ESAS NO : 2022/549 Esas
KARAR NO : 2023/584

DAVA : İtirazın İptali (Ticari Satımdan Kaynaklanan)
DAVA TARİHİ : 01/08/2022
KARAR TARİHİ : 15/11/2023

Mahkememizde görülmekte olan İtirazın İptali (Ticari Satımdan Kaynaklanan) davasının yapılan açık yargılamaları sonunda :
GEREĞİ DÜŞÜNÜLDÜ :
DAVA:Davacı vekili 08/01/2022 dava dilekçesinde özetle : “…Müvekkil Şirketin … pazarlama ve satışı işi ile iştigal ettiği, Davalının ise … isimli restoran işletmeciliğinin olduğu, çeşitli dönemlerde faturalı olarak şarap ürünlerinin satışının yapıldığı, cari hesaptan kaynaklanan ödenmeyen 10.162,82 TL anapara borcunun olduğu, borcun ödenmediği, yapılan takibe haksız ve kötü niyetli olarak itiraz edildiği, tüm faturaların müvekkil tarafından tutulan defterlere kaydedildiği, arabulucuya başvurulduğunu ancak sonucun alınamadığını, sonuç olarak davanın kabul edilmesini, itirazın iptali ve takibe devam edilmesini, davalı borçlu aleyhine %20’den aşağı olmamak üzere icra inkar tazminatına hükmedilmesine karar verilmesini….” talep ve dava etmiştir.
CEVAP:Davalı asil 07.09.2022 tarihli cevap dilekçesinde özetle; “….Davacı tarafından açılan davada HMK nın 200 madde gereğince senetle ispat zorunluluğunun geçerli olduğu, Davacı tarafın Sayın Mahkemeye malzemelerin tarafımızca alındığına dair sunmuş olduğu her hangi bir delilin olmadığı, davacı tarafa her hangi bir borcunun olmadığı, şirket ticari kayıtlarının celbinin talep edildiği, şirket tarafından iddia edildiği şekilde taraflarına her hangi bir mal tesliminin yapılmadığı, sonuç olarak hukuki dayanaktan yoksun davanın reddine, … 4. İcra Müdürlüğü’nce yapılan icra takibinin iptaline, kötü niyetli olduğu açık olan davacının %20’den az olmamak üzere tazminat ödemeye mahkum edilmesini…” talep edilmiştir.
DELİLLER:
… Arabuluculuk Bürosu’nun … esas sayılı dosyası, … 4. İcra Dairesi’nin … esas sayılı dosyası, cari hareket dökümü, birtakım faturalar, İTO’dan gelen cevabi yazı, …’ndan gelen cevabi yazı, … Vergi Dairesi’nden gelen cevabi yazı, … Vergi Dairesi’nden gelen cevabi yazı, 07/06/2023 tarihli bilirkişi raporu ve tüm dosya kapsamı.
DEĞERLENDİRME VE GEREKÇE:
Dava; fatura ve cari hesaptan kaynaklı olarak davalı aleyhine başlatılan icra takibine yapılan itirazın İİK 67. madde uyarınca iptali talebine ilişkindir.
… 4. İcra Dairesinde … Esas Sayılı dosyasının incelenmesinde ; toplam 10.162,82 TL alacak için 25.12.2021 tarihinde takip talebine başladığı, Borçlu … Vekili tarafından, borcun tamamına faize, faiz oranına itiraz ettiği, yapılan itiraz üzerine takibin durduğu anlaşılmaktadır.

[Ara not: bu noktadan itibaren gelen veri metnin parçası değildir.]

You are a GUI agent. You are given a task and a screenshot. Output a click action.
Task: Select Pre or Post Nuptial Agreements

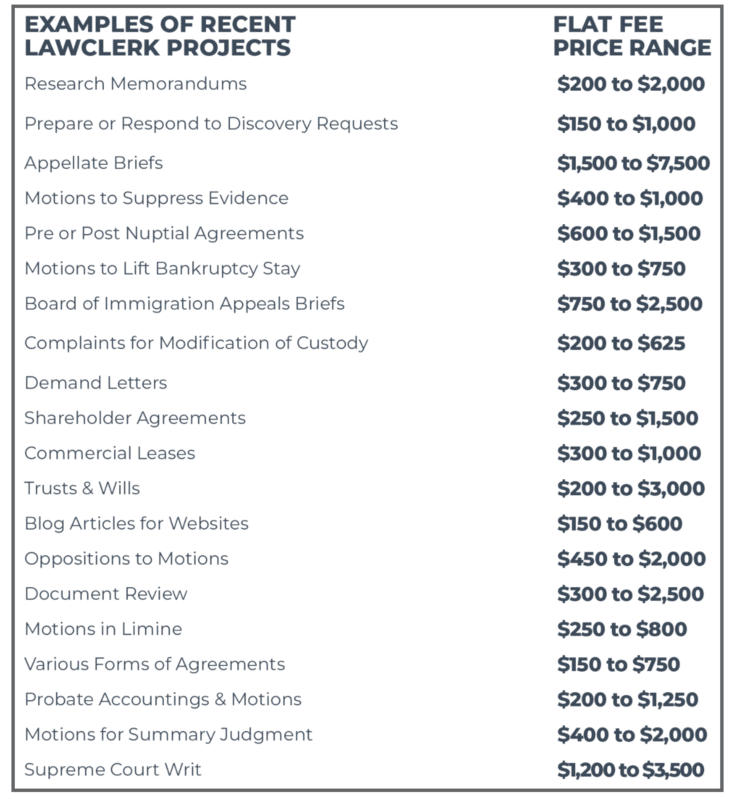164,234
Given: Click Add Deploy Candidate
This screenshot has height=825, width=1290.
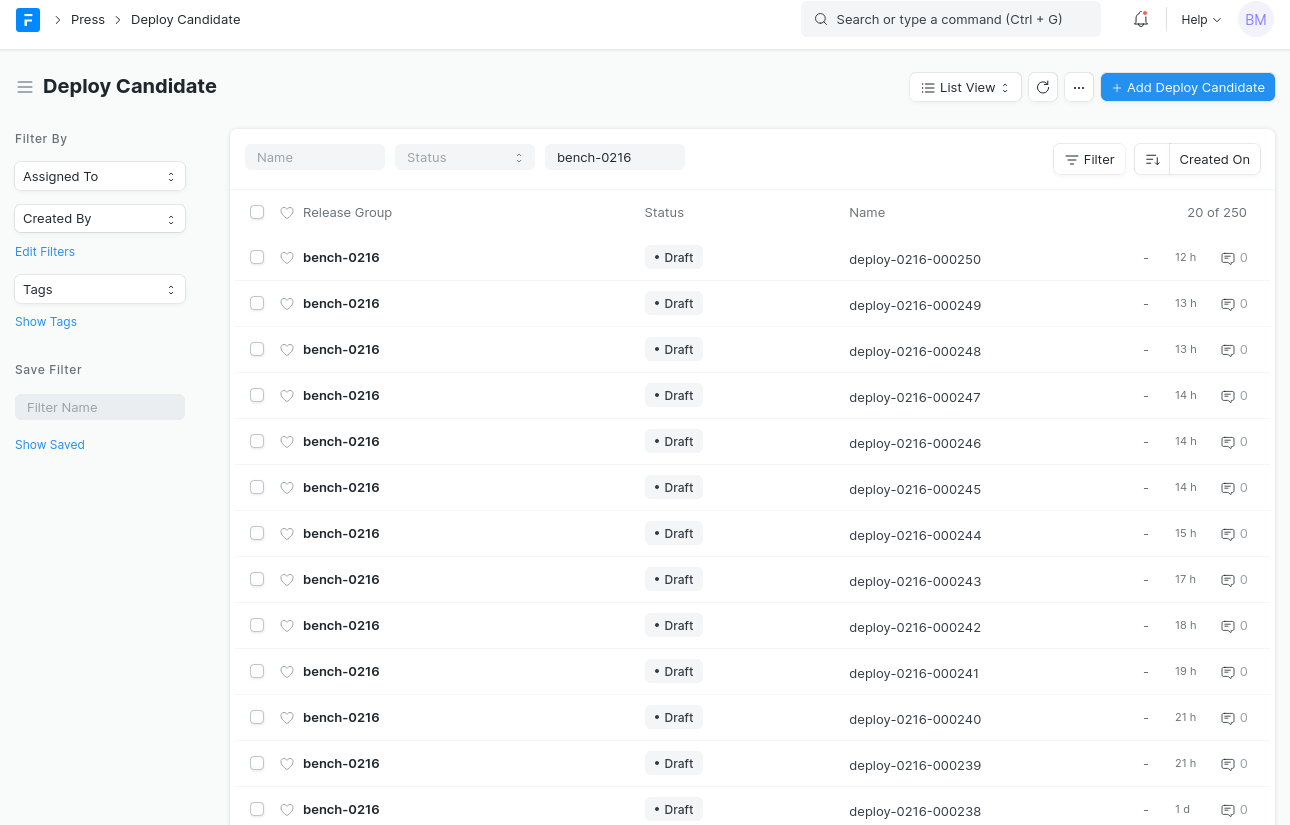Looking at the screenshot, I should pyautogui.click(x=1187, y=87).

Davacı Alacaklı tarafından itirazın iptali ile takibin devam etmesi için iş bu davanın açıldığı görülmektedir.
Mahkememizin 15/03/2023 tarihli duruşma ara kararı gereğince; dosya bilirkişiye tevdi edilmiş, bilirkişi 07/06/2023 tarihli raporunda özetle; “….Davacı-Alacaklı’nın E-Defter Mükellefi olduğu, defterlerin beratlarının süresinde alındığüı, defterlerin muhasebe ilke ve standartlarına göre süresinde usulüne uygun olarak işlendiği ve delil niteliği taşıdığı, Davacı ile Davalı arasında uzun süre ticari ilişkinin olduğu, cari hesap şeklinde çalışıldığı, Davacı tarafından düzenlenen e-arşiv faturaların teslim alındığının görüldüğü, davalı tarafından bazen banka havalesi ile bazen de kredi kartı ile ödemeler yaptığının göründüğü, davalı İşletmeye ait defter ve belgelere ulaşılamadığından dosyada yere alan bilgiler ve davacı defter ve belgeleri incelenmek suretiyle raporun hazırlandığı, yukarıda detaylı olarak gösterilen muavin hesap dökümünde Davalı …’ın 10.162,82 TL borçlu olduğu, görüş ve kanaatine varılmıştır. Nihai takdir ve değerlendirme Sayın Mahkemeye ait olmak üzere ….” yönünde görüş bildirmiştir.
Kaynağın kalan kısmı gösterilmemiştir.